Archive Jobs Stalled with reportJobsBatchTransferred Exception

atefeh · 2 April 2026 12:28

We had some files belonging to three tapepools on the disk buffer. The EOS redundancy was d1::t0, but some of these files were already on tape while others were not.

We tried to resubmit closew for all files, but we got the following error:
“In ArchiveMount::reportJobsBatchTransferred(): got an exception.”

Then we tried to remove sys.archive.error and resubmit closew, but it was not useful.

Next, we removed sys.archive.error and sys.cta.archive.objectstore.id (set to null) and resubmitted closew, but again there was no result.
Also I checked cta-admin fr ls --log, and apart from the reportJobs exception, there were no other exceptions or errors.

We dedicated one tape server to one of these tapepools, and In the last attempt, I changed the taped ArchiveFlushBytesFiles parameter from
32000000000,1000
to
32000000000,1,
and then restarted cta-taped.

After this change, all files went to tape, and the EOS redundancy of the files already on tape was updated to d0:t1.

An interesting point is that other files that were stuck on disk but belonged to other tapepools also went to tape.(from different tapeserver)

I am wondering: when we changed this parameter to 1, what exactly happened?

I would appreciate any help in understanding what happened and any clues about the root cause.

guenther · 7 April 2026 20:28

Dear Atefeh,

ArchiveFlushBytesFiles controls the maximum number of bytes and number of files that will be written to tape before a tape session flushes its completed work to the CTA catalogue and EOS (synchronising the tape mark with the catalogue and disk buffer info). In your case, the original setting 32GB, 1000 files.

By changing it to 32GB, 1 file, CTA is forced to flush and report after every single file. This suggests the issue may be related to the batch reporting phase (Catalogue/EOS), rather than the tape writing itself. Based on the information provided, it is possible that files were successfully written to tape, but not reported correctly (remaining stuck with EOS bits d1::t0).

To better understand the root cause, could you please provide detailed debugging information for one affected file (ideally one that was stuck before the change)? In particular, it would be helpful to have:

logs from the tape server (cta-taped)
corresponding logs from the frontend
relevant EOS logs and metadata
any related entries in failed requests after the failure: `cta-admin fr ls`

Additionally, could you share the cta-taped configuration ?
Is there a way to reproduce the issue?

Best regards,
Jaroslav

atefeh · 13 April 2026 16:22

Hi Guenther,

thanks for reply,

Please find the log file at the following link:
https://s3.echo.stfc.ac.uk/si-lib-logs/log-10042026.txt?AWSAccessKeyId=0a90c8639b7645d1be8414819a0e6d0d&Signature=4VDldYVzdUuYmcNHwSiTR5IHKes%3D&Expires=1776700523

I have provided the CTA tape configuration file, frontend logs, and tapeserver logs. All EOS information belongs to this sample file. I also used cta-admin fr ls --log to filter out this file.

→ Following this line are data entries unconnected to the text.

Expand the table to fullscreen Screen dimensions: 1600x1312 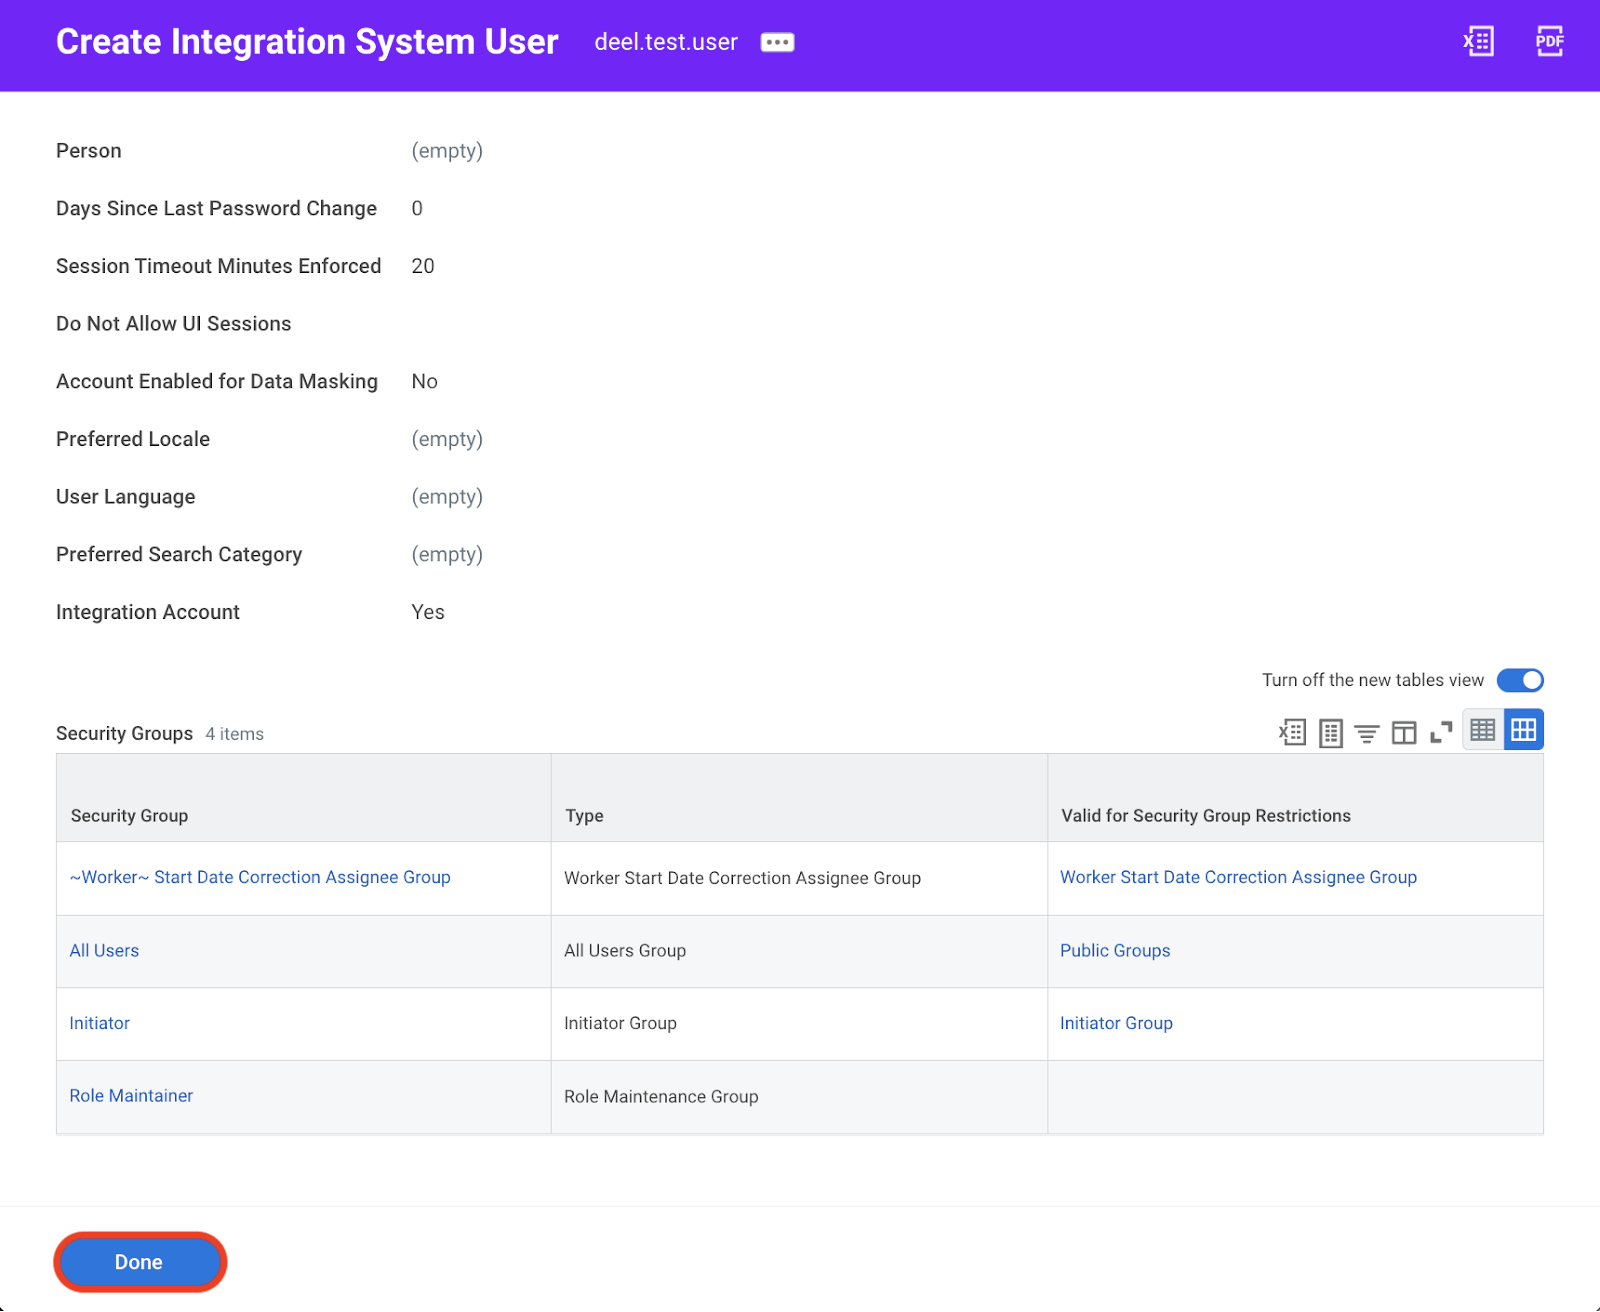pyautogui.click(x=1441, y=732)
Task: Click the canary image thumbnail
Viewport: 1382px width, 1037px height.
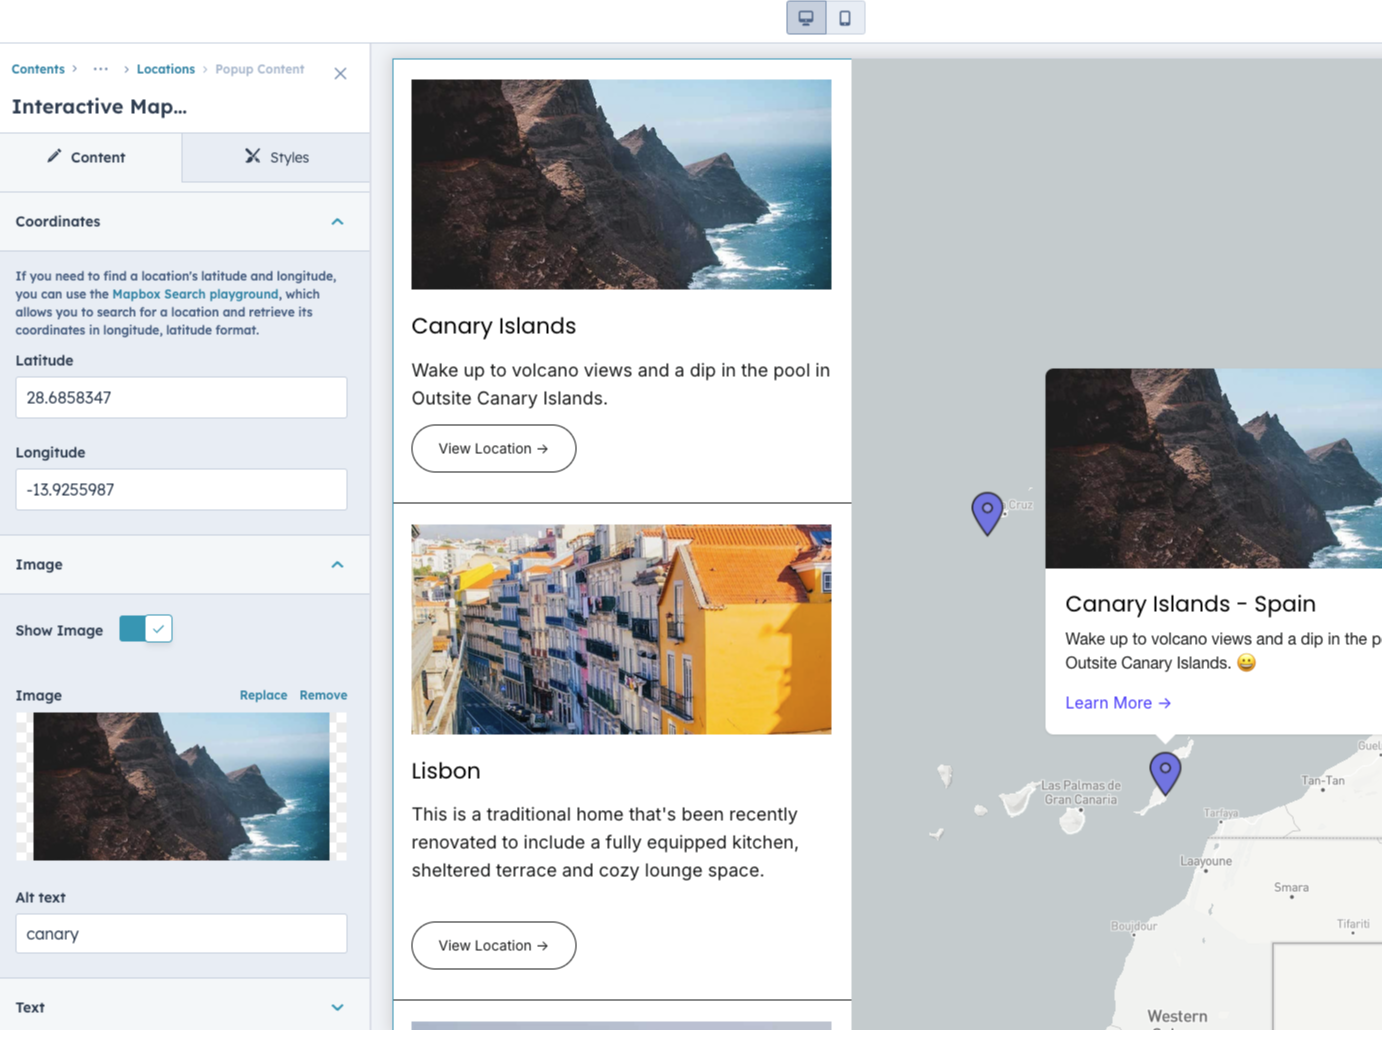Action: tap(180, 786)
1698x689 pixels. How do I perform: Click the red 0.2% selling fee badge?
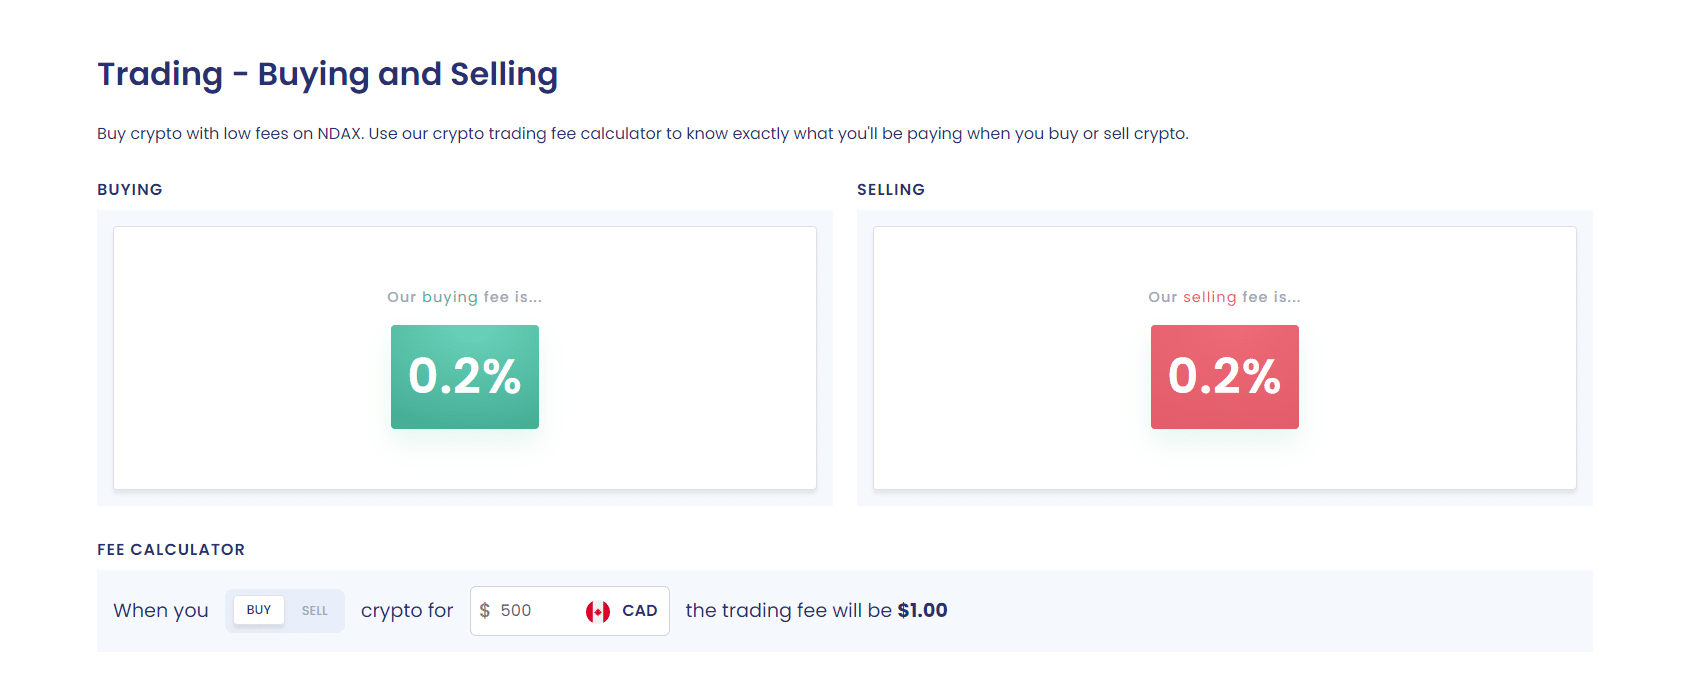pos(1225,377)
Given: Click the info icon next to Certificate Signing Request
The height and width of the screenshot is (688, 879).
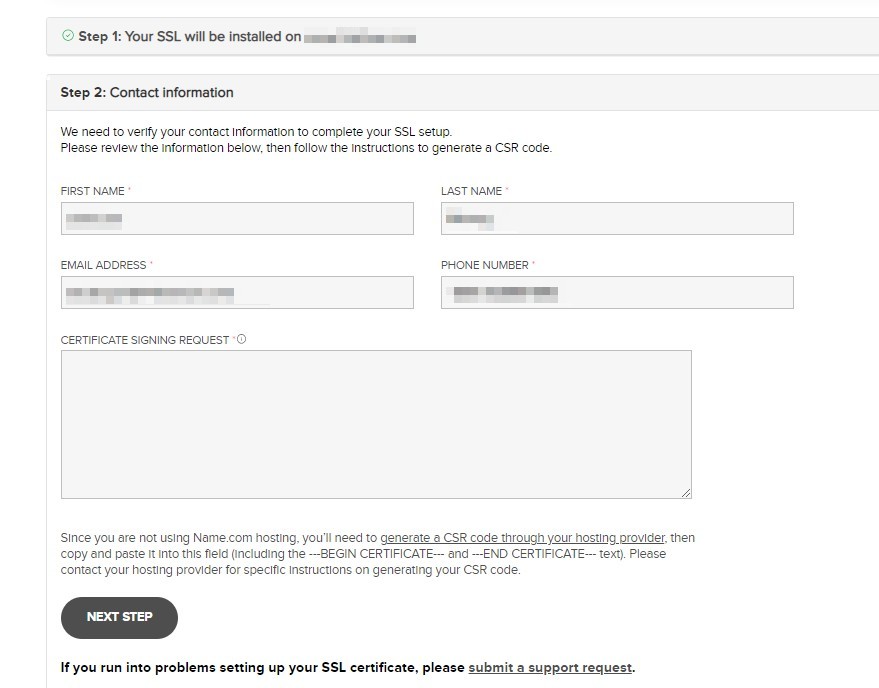Looking at the screenshot, I should (242, 339).
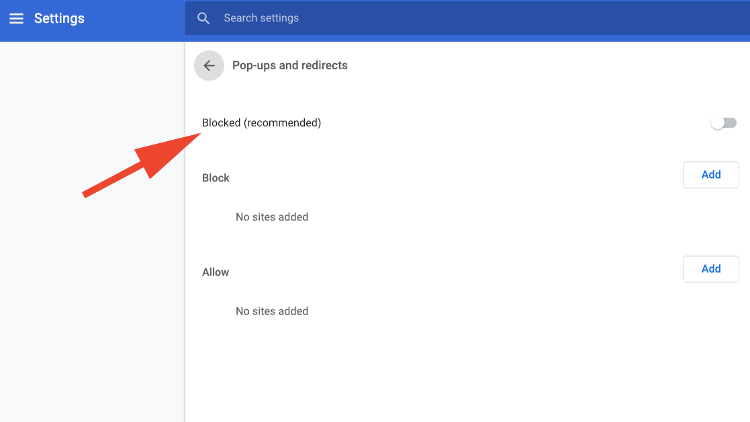Click the divider between sidebar and content
Screen dimensions: 750x422
coord(185,232)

Unfortunately, I cannot reproduce this issue because I do not know the reason for it.

thank you,
Atefeh

guenther · 14 April 2026 12:29

Hello Atefeh,

Thank you very much for the additional information.

It would be helpful to have the full logs as well as the exact timestamp of the reconfiguration. If this is not possible, we can try to track a single file; however, in that case, we would need to filter based on a specific archive file ID, fxid, fid, file name, or any other identifying parameter to build a more complete picture of the situation.

At the very least, could you please unmask the full "archiveId": "43885*****" and include log lines related to it?

From the log files, I can see that CTA successfully wrote the file to tape at 2026-03-26 12:50 and the archive mount process tried to queue it for reporting, but this operation failed. I suspect there may have been a problematic report that caused the entire batch to fail, or possibly an EOS connectivity issue.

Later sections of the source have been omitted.